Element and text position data
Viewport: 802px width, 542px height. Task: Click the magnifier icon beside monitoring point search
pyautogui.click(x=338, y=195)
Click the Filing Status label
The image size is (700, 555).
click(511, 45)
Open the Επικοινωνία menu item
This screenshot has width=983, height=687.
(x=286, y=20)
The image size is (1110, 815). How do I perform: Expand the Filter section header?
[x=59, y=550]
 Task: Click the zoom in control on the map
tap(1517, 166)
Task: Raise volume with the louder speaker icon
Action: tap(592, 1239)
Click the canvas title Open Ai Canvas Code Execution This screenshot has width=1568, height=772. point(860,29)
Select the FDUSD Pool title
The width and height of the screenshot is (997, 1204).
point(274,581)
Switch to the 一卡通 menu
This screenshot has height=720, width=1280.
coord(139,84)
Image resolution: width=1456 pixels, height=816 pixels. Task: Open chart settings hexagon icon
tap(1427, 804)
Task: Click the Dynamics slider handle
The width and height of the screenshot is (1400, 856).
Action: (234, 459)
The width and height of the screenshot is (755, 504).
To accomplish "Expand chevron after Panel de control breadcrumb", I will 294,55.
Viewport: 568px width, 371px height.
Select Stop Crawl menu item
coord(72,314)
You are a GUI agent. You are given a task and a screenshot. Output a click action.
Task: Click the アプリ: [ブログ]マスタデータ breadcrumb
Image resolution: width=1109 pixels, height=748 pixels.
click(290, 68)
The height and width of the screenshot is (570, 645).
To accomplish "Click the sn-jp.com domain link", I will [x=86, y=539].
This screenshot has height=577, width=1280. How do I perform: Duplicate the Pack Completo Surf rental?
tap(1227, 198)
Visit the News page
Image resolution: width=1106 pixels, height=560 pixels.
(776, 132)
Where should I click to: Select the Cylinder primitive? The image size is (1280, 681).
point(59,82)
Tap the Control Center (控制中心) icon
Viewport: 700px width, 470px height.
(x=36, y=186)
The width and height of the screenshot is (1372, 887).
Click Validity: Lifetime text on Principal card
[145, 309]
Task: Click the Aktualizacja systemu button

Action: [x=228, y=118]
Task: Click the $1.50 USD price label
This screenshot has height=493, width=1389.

## TASK REQUIREMENTS
Reproduce all of the material above word for word, keeping every line unchanged.

## FINAL RESULT
Viewport: 802px width, 542px height. Task: Click the magnifier icon beside monitoring point search
pyautogui.click(x=338, y=195)
Click the Filing Status label
The image size is (700, 555).
click(511, 45)
Open the Επικοινωνία menu item
This screenshot has width=983, height=687.
(x=286, y=20)
The image size is (1110, 815). How do I perform: Expand the Filter section header?
[x=59, y=550]
 Task: Click the zoom in control on the map
tap(1517, 166)
Task: Raise volume with the louder speaker icon
Action: tap(592, 1239)
Click the canvas title Open Ai Canvas Code Execution This screenshot has width=1568, height=772. point(860,29)
Select the FDUSD Pool title
The width and height of the screenshot is (997, 1204).
point(274,581)
Switch to the 一卡通 menu
This screenshot has height=720, width=1280.
coord(139,84)
Image resolution: width=1456 pixels, height=816 pixels. Task: Open chart settings hexagon icon
tap(1427, 804)
Task: Click the Dynamics slider handle
The width and height of the screenshot is (1400, 856).
Action: (234, 459)
The width and height of the screenshot is (755, 504).
To accomplish "Expand chevron after Panel de control breadcrumb", I will 294,55.
Viewport: 568px width, 371px height.
Select Stop Crawl menu item
coord(72,314)
You are a GUI agent. You are given a task and a screenshot. Output a click action.
Task: Click the アプリ: [ブログ]マスタデータ breadcrumb
Image resolution: width=1109 pixels, height=748 pixels.
click(290, 68)
The height and width of the screenshot is (570, 645).
To accomplish "Click the sn-jp.com domain link", I will [x=86, y=539].
This screenshot has height=577, width=1280. How do I perform: Duplicate the Pack Completo Surf rental?
tap(1227, 198)
Visit the News page
Image resolution: width=1106 pixels, height=560 pixels.
(776, 132)
Where should I click to: Select the Cylinder primitive? The image size is (1280, 681).
point(59,82)
Tap the Control Center (控制中心) icon
Viewport: 700px width, 470px height.
(x=36, y=186)
The width and height of the screenshot is (1372, 887).
Click Validity: Lifetime text on Principal card
[145, 309]
Task: Click the Aktualizacja systemu button

Action: [x=228, y=118]
Task: Click the $1.50 USD price label
This screenshot has height=493, width=1389.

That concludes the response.